A Través del Fuego y la Visión:
Un Ensayo Reflexivo sobre el Camino del Despertar
Hay un camino que no se elige, sino que se revela. No se despliega en líneas rectas ni en patrones familiares, sino en espirales, explosiones y rupturas. El mío fue un camino así. No comenzó con la búsqueda, sino con la quema.
A los veinticinco años, sin previo aviso ni preparación, algo antiguo e innombrable estalló dentro de mí. Una columna de fuego violeta ascendió por mi cuerpo, rompiendo la corona de mi cabeza y fluyendo a través de mi ser como mil soles. El tiempo se dobló. La identidad desapareció. No había yo, no había mundo, no había frontera—solo la presencia cruda e infinita de lo que siempre ha sido. No recordé algo nuevo, sino algo eterno: Yo soy. Sin embargo, tuve resistencia. El miedo me había abrumado, así que algo dentro de mí dijo que no. No tan rápido—una negativa inconsciente me negó recibir y asimilar completamente esta verdad abrumadora. La experiencia pasó. Seguí siendo el mismo de muchas maneras, pero cambiado por ella.
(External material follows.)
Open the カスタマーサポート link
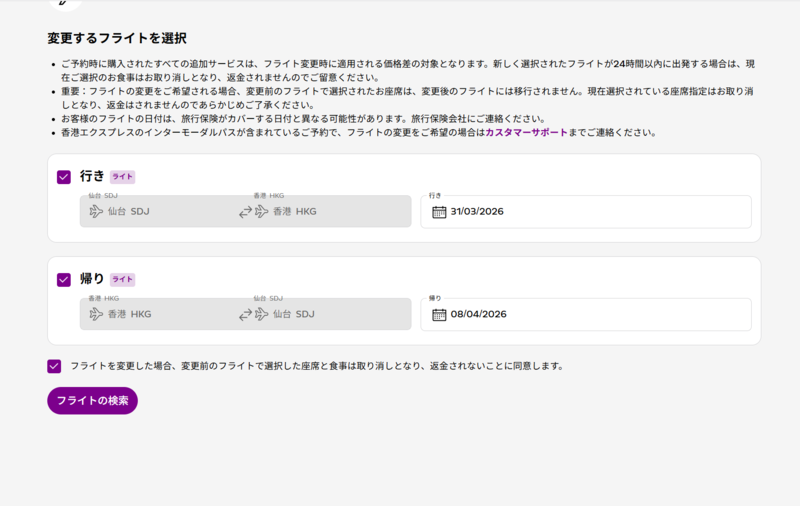The height and width of the screenshot is (506, 800). point(526,133)
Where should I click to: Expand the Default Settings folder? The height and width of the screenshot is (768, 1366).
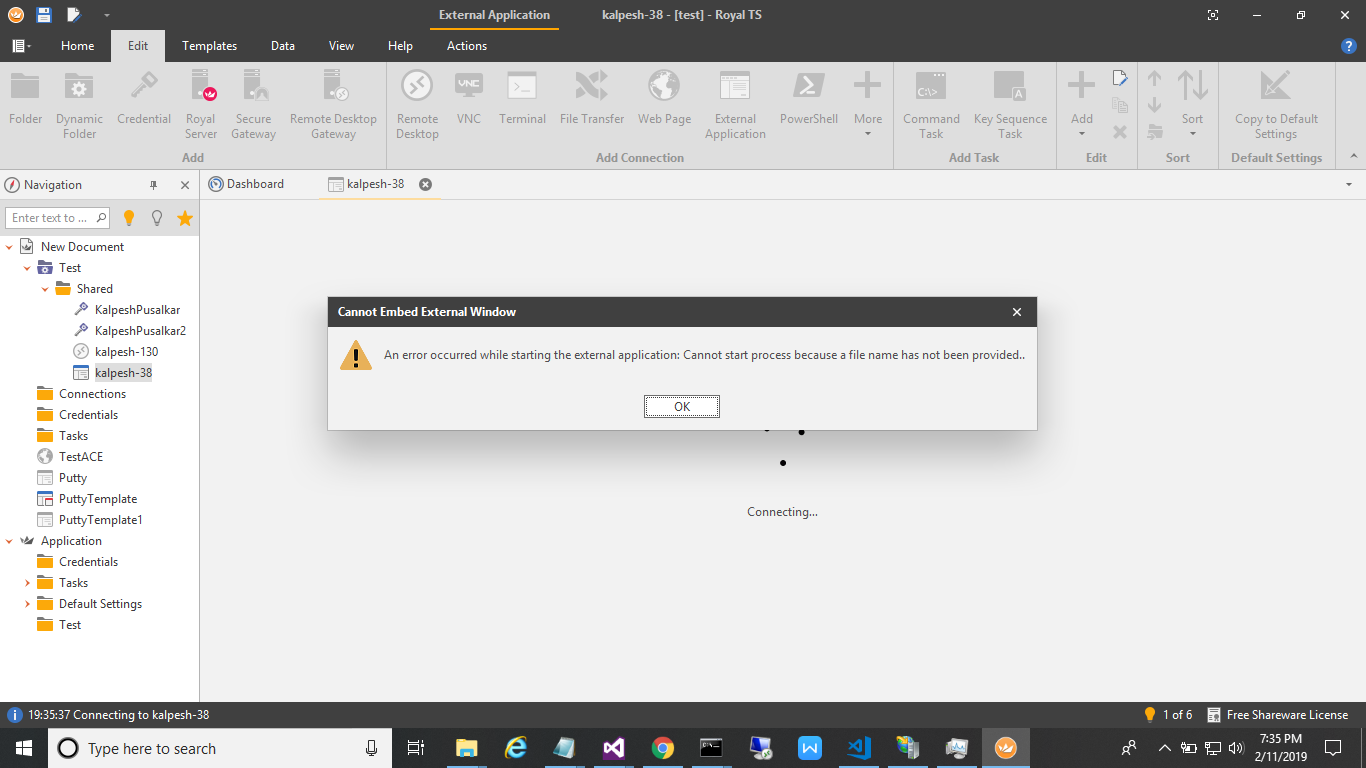tap(28, 604)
Con esto llegaron las visiones. No sueños ni fantasías, sino despliegues vivientes de luz—lo que Dzogchen llama Thögal: expresiones espontáneas y radiantes de la conciencia primordial. Al principio, me abrumaron. Brillantes, caóticas, en constante movimiento. No había entrenamiento, no había guía, no había nadie con quien hablar sobre lo que estaba sucediendo. Era belleza, pero también era demasiado. Sin embargo, en lo profundo de mí, las reconocí—no como algo nuevo, sino como algo recordado desde la infancia, desde un tiempo antes del olvido.
Pasaron los años en integración. El fuego retrocedió pero nunca se fue. Y luego, llegó otra ruptura.
Encontré una práctica espiritual que no pude aceptar—una falsedad que me atravesó con tal fuerza que desgarró algo en mí. Y con ese desgarramiento, mi corazón despertó. No fue un despliegue suave, sino una detonación—desencadenada por un descenso energético. Durante tres días, fui alterado: claro, luminoso, sin filtros. Ninguna sustancia invocó esto. Fue presencia pura, no mediada. Mi cuerpo apenas podía contenerlo. Pero luego llegó otra herida, y la luz se retiró. Sin embargo, el corazón había cambiado. Y la mente había cambiado. El caos que antes gobernaba allí había quedado atrás. Las visiones—todavía presentes—comenzaron a estabilizarse. A veces, interactuaban conmigo. Una vez, vi a través de sus ojos.
Este descenso hacia la encarnación trajo consigo un nuevo compañero: la ira. Una corriente profunda, personal y colectiva, largamente enterrada. Las mentiras del mundo, la enfermedad de la Matrix, ahora las sentía en mis huesos. Y luego vino la ruptura global: la plandemia. La ira surgió completamente. No era abstracta. Era celular. El mundo reflejaba la enfermedad que yo había sentido.
Para encontrarla, la Tierra ofreció su propio espejo: Bufo. El sapo. El sacramento de la muerte del ego.
En ese espacio, morí. Más de una vez. Me disolví en pura luz, luego caí más profundo. La ira no fue liberada, sino comprendida. No era locura, sino la negativa del alma a traicionar la verdad. Las emociones, antes temidas, se convirtieron en llaves. El dominio surgió no de la represión, sino de un proceso de rendición.
Y en esa rendición, emergió una presencia—no invocada, no hablada, pero innegable. No vino a consolar, sino a despojar. En ecos antiguos, tales fuerzas fueron temidas y malinterpretadas, presentadas como destructoras o demonios. Pero vi claramente: esto no era malévolo. Era el guardián de la verdad, el purificador de lo falso. Surgió no para castigar, sino para completar lo que estaba incompleto. Aparece solo cuando uno está verdaderamente listo para morir a la ilusión. Cuando llega ese momento, no luchas—ella lucha por ti.
Para entonces, Thögal se había estabilizado. Las visiones ya no eran ajenas. Eran familiares. El fuego aún ardía, pero de una manera nueva. El corazón estaba abierto. El ego ya no era capitán, sino siervo. Y lo que quedaba era claridad. Simplicidad. Soberanía. Me voy haciendo uno con las visiones.
Esta no es una historia de desenrollamiento lineal, sino de desintegración sagrada. De morir en la verdad, una y otra vez. Es el camino Escorpio—muerte y renacimiento no una vez, sino perpetuamente. Y es colectivo. Mi ira no es solo mía. Mi rendición no es solo mía. Soy uno entre muchos.
Lo que queda, ofrezco. No consuelo, sino claridad. No sanación como escape, sino como iniciación.
Lo que arde no eres tú. Lo que queda eres.